D'Arcy Gue


ONC Announces New 10-Year Plan for Health IT Infrastructure

June 6, 2014


Healthcare Industry, HIPAA & Security 3 Minute Read

The Office of the National Coordinator yesterday published an important new 10-year plan to develop an interoperable health IT infrastructure across the nation. The 13-page paper describes ONC’s evolutionary vision for a “strong, flexible health IT ecosystem…that will support more efficient and effective systems, scientific advancement, and lead to a continuously improving health system that empowers individuals, customizes treatment, and accelerates cure of disease.” ONC outlined a roadmap defined by timed agendas:

  • Three Year Agenda that focuses on completing requirements of the HITECH Act, improving interoperability of existing health information networks, standardizing the “vocabulary and structure of essential information”(presumably including converting to ICD-10), and addressing key privacy, security, and business policy challenges to ensure secure, authorized information sharing
  • Six Year Agenda that will result in individuals becoming “active participants in managing their care” as contributors of information to their health records.

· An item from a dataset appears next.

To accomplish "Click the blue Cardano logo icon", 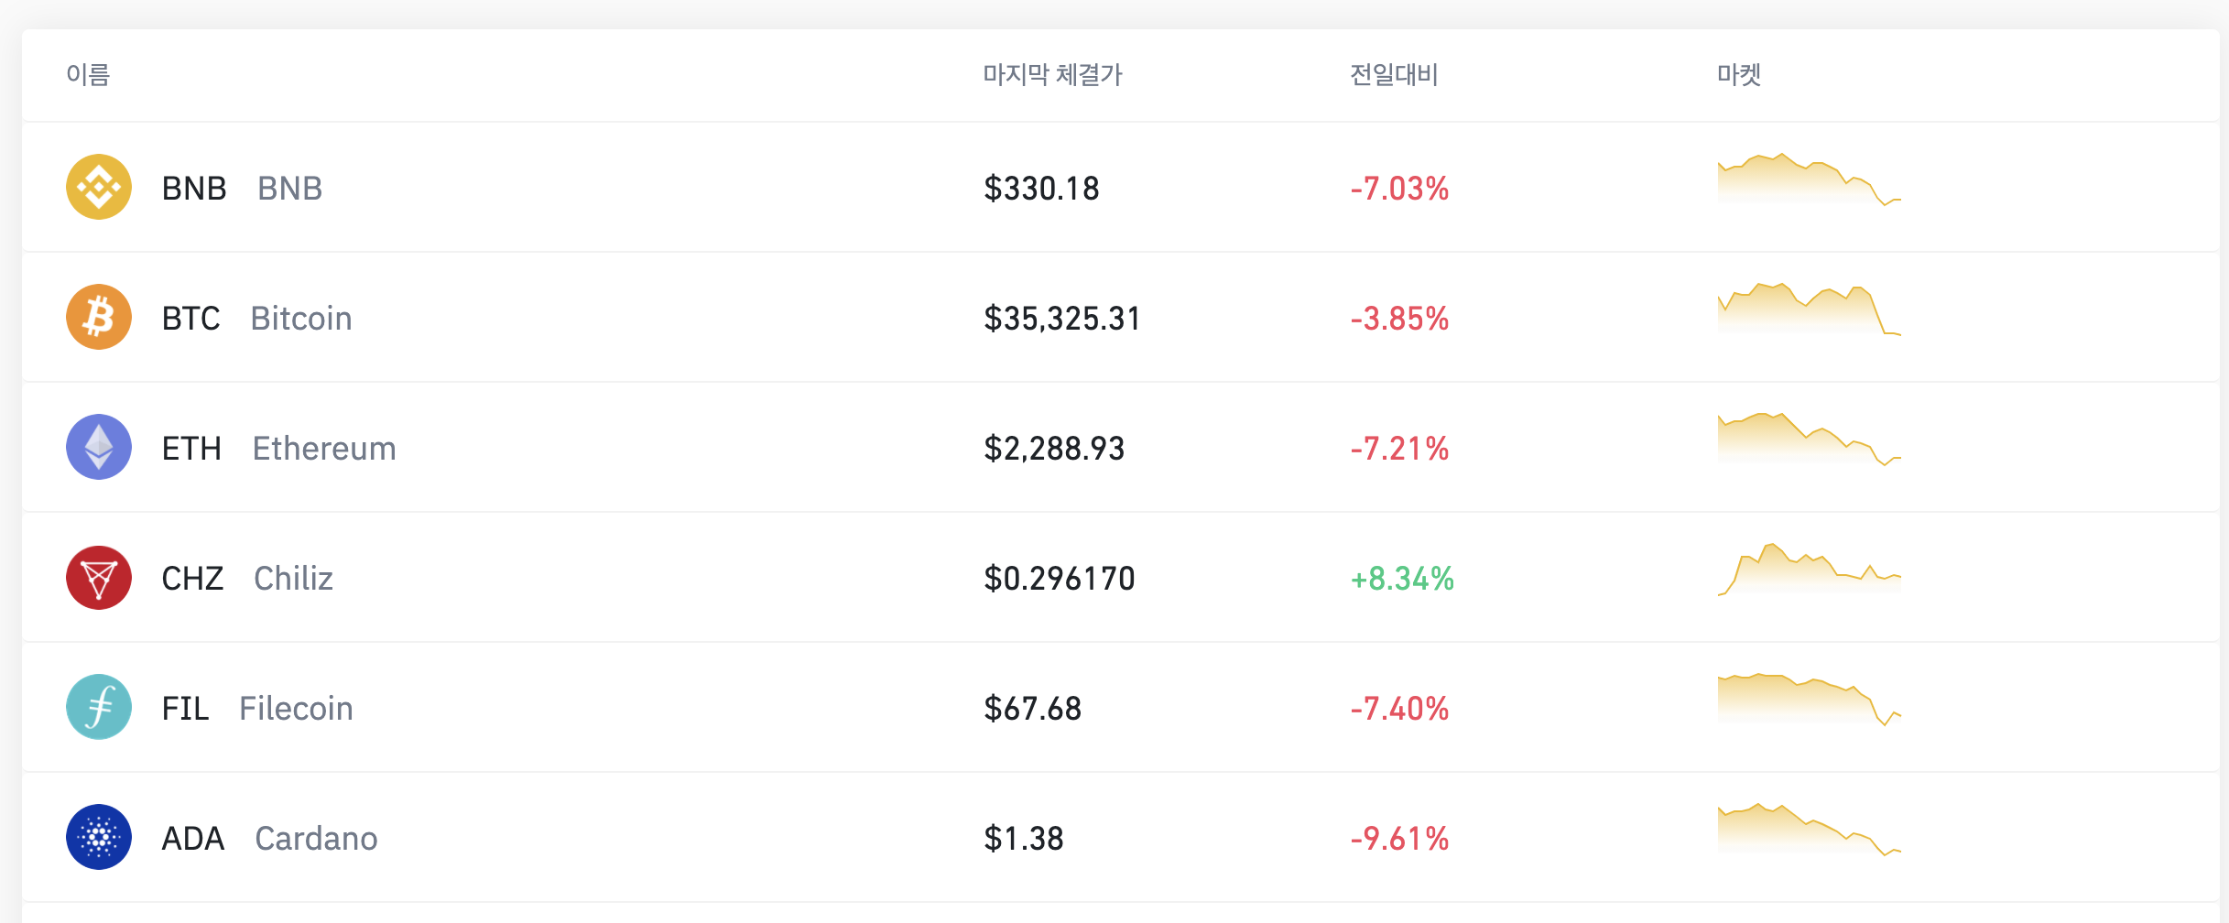I will [99, 837].
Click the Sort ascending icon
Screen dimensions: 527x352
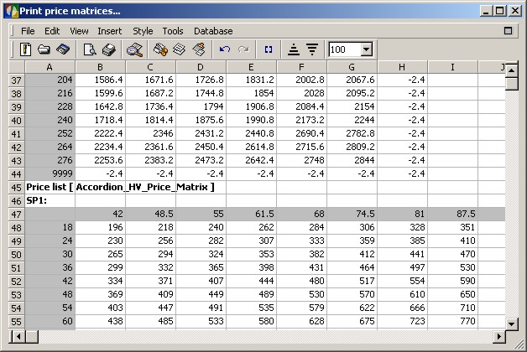pos(293,49)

Using information from multiple data sources, including remote monitoring, home-monitoring, and interoperable EHRs will enable care providers to “continually learn” and understand health disparities and other factors, in order to provide better population health management.
  • 10-Year Agenda that will offer “advanced, more functional technical tools to enable innovation and broader uses of health information” supporting health research and public health. This will  include targeted decision support at the point of care, and applying analyses of a wide array of aggregated information such as patient genetic profiles, local disease trends, occupational hazards, and other factors. Public health risks from disease outbreaks and disasters will be much better managed.

building blocksThe plan goes into some detail on five “critical building blocks” needed to meet the above timeline, to be shared by the federal government, state, tribal, and local governments, and the private sector:

  1. Core Technical Standards and Functions in areas such as terminology and vocabulary, content and format, transport, and security.
  2. Certification to Support Adoption and Optimization of Health IT Products and Services. ONC expects to leverage its Health IT Certification Program so that a “broad spectrum of health IT” conforms to the technical standards needed to capture and exchange data across the country.
  3. Privacy and Security Protections for Health Information that “keep pace” with the expanded exchange of electronic information exchange, support distributed analytics and open evidence sharing, and protect against emerging cyber threats and the risks involved when information is shared with non-HIPAA covered entities.
  4. Supportive Business, Clinical, Cultural, and Regulatory Environment. ONC will pull together employers, federal agencies, and private payers, to define “the role of health IT in new payment models that will remove the current disincentives to information exchange,” and remove barriers to data flow. ONC also plans to employ collaborative initiatives to educate consumers on managing their own healthcare, including encouraging providers to do consistent marketing and messaging to offer patients access to their health information.
  5. Rules of Engagement and Governance of Health Information Exchange, which will continue to be managed by ONC, as defined by the HITECH Act. Governance of the “continually expanding ecosystem of electronic exchange activities” across the nation will rely on a set of standards, policies and oversight to “facilitate trust and interoperability across all the diverse entities and networks” involved in information exchange about individuals and their health information.